The estimation results for the extended model show that the country spread shock has a strong effect on the banking sector borrowing-lending spread, but the impact of global financial risk shock on the banking sector borrowing-lending spread is weak. This finding supports my earlier findings that most of the impact of the global financial risk is transmitted to emerging economies through its impact on the country spreads.
The results in the previous two sections lend support to the view that global financial risk shocks significantly contribute to the business cycle fluctuations in emerging economies.
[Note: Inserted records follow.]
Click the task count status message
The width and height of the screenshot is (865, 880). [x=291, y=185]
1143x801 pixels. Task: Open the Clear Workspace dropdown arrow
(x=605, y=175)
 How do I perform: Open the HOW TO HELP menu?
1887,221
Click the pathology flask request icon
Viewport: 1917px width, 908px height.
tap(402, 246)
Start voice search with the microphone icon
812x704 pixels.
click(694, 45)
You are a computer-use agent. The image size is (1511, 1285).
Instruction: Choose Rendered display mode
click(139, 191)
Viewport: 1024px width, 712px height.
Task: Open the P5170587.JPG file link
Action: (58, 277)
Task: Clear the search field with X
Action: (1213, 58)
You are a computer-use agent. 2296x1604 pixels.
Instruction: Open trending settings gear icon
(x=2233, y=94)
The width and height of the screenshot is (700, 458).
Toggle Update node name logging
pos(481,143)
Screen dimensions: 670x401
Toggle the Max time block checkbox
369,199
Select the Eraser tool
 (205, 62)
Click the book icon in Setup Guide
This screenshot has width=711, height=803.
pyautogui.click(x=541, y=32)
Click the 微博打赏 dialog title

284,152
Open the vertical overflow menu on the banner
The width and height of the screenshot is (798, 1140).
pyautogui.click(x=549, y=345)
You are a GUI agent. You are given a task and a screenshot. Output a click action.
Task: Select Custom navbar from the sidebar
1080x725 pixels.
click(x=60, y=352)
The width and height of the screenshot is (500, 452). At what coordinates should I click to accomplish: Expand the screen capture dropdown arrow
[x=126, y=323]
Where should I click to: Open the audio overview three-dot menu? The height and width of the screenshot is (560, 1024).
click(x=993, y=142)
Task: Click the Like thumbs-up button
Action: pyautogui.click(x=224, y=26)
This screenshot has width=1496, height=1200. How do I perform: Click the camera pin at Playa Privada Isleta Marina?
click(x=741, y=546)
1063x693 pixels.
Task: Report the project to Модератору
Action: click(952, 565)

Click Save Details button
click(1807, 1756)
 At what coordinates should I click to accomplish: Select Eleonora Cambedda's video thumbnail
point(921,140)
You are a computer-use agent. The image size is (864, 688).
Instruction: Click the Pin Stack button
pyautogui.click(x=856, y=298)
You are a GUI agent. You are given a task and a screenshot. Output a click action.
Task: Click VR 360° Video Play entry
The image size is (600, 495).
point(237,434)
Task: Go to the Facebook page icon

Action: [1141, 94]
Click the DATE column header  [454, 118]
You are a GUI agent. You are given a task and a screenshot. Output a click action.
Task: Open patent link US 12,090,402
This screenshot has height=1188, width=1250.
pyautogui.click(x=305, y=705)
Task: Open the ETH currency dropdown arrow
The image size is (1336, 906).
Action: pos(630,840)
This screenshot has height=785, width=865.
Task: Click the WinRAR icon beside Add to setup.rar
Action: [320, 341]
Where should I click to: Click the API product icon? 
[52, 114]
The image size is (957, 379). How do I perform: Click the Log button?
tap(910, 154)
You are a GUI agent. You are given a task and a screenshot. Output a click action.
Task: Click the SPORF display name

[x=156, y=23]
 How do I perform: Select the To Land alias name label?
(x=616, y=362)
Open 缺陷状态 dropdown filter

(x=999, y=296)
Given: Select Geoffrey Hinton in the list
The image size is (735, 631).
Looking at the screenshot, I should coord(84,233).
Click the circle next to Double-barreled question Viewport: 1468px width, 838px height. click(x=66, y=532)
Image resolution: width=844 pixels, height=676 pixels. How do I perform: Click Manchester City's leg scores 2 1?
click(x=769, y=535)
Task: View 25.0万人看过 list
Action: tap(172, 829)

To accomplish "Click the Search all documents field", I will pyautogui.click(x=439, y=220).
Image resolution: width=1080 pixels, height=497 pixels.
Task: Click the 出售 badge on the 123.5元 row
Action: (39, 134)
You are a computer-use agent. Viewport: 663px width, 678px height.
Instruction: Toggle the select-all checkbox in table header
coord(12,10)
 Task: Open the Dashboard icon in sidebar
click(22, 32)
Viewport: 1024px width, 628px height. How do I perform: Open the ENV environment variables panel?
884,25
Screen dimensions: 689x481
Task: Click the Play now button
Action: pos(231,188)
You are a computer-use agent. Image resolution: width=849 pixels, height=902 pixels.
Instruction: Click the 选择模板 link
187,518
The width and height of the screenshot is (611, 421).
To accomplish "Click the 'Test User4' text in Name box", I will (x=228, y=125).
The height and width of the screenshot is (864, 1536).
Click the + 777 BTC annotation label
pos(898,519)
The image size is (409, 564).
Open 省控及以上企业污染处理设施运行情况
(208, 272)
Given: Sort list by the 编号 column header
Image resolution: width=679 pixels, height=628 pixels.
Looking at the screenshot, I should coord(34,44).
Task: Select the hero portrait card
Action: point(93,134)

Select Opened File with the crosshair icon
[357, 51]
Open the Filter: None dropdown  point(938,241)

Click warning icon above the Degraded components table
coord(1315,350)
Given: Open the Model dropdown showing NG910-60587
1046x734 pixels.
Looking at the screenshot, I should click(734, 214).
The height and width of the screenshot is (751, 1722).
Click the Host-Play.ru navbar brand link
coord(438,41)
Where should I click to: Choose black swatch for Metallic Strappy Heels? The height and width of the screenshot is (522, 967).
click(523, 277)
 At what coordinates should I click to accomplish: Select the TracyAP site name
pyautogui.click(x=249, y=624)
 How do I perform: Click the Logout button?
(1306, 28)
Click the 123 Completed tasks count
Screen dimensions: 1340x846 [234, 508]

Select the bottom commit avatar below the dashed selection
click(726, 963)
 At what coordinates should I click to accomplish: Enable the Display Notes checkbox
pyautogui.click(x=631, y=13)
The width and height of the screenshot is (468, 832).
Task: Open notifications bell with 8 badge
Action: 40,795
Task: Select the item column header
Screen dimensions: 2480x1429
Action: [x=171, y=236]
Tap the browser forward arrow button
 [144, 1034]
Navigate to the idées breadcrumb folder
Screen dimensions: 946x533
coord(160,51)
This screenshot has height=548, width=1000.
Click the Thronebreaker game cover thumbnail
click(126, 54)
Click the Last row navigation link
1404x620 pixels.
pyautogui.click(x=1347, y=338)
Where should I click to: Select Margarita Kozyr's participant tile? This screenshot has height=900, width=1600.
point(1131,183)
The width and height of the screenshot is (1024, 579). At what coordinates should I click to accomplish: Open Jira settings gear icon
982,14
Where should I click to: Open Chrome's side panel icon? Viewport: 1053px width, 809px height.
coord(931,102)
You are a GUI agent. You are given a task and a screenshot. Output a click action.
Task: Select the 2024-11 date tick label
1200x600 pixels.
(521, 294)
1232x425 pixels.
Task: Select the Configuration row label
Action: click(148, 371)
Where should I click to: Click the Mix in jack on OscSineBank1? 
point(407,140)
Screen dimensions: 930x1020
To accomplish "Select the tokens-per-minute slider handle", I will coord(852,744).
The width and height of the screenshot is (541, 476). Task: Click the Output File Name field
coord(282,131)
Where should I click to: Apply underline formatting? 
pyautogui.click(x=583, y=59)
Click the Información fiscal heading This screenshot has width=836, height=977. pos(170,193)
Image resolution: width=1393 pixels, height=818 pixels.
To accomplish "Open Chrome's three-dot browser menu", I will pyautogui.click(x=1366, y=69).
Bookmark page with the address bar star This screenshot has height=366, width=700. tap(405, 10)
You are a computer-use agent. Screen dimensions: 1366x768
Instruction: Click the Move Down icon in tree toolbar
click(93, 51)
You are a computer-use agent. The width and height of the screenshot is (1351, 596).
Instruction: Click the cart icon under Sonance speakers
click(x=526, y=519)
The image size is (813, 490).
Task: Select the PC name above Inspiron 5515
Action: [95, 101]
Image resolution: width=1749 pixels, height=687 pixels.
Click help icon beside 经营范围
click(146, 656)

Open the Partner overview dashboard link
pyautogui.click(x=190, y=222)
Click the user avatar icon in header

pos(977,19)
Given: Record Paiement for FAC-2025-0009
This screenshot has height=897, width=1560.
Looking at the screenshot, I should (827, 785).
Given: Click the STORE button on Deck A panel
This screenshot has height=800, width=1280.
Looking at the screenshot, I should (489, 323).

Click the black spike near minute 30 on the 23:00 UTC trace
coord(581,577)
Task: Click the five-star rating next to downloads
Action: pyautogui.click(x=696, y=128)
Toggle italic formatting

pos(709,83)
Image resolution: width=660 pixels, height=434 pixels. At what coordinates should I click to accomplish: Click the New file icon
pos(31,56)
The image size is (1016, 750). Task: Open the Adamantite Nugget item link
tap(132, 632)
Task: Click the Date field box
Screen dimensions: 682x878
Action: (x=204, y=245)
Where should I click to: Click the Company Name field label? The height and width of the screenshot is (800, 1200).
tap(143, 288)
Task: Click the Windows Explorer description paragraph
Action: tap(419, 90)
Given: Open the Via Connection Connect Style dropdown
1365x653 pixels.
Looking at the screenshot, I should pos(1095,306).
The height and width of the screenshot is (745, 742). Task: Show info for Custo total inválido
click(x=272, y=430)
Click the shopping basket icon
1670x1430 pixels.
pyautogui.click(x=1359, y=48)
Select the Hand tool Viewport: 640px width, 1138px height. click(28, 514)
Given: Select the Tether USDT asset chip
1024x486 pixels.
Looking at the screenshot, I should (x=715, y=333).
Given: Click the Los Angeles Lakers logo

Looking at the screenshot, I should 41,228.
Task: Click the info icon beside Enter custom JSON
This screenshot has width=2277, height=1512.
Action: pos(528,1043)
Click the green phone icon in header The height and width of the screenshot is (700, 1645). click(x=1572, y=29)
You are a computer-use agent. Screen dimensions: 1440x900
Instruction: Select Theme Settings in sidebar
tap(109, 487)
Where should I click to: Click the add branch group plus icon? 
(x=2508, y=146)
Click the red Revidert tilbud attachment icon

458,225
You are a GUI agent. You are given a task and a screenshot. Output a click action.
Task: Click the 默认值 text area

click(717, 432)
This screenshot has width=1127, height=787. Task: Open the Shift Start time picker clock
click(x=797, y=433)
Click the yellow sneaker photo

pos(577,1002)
This conclusion, however, is reached based on (i) a specific proxy used for global financial risk; (ii) a specific period of time including recent financial crises; (iii) a specific group of the emerging market economies; (iv) a particular identification assumption of the VAR system and (v) a particular panel VAR estimation method. In this section, I analyze whether results are robust to alternative specifications and to alternative estimation methods.
I estimate the baseline model with the U.S. BAA corporate spreads as a measure of global financial risk. In this section, I discuss the estimation results of the VAR system (1) for different measures of the global financial risk, such as U.S. high-yield corporate bond spreads and the U.S. stock market volatility index, and compare the results with the baseline estimation results.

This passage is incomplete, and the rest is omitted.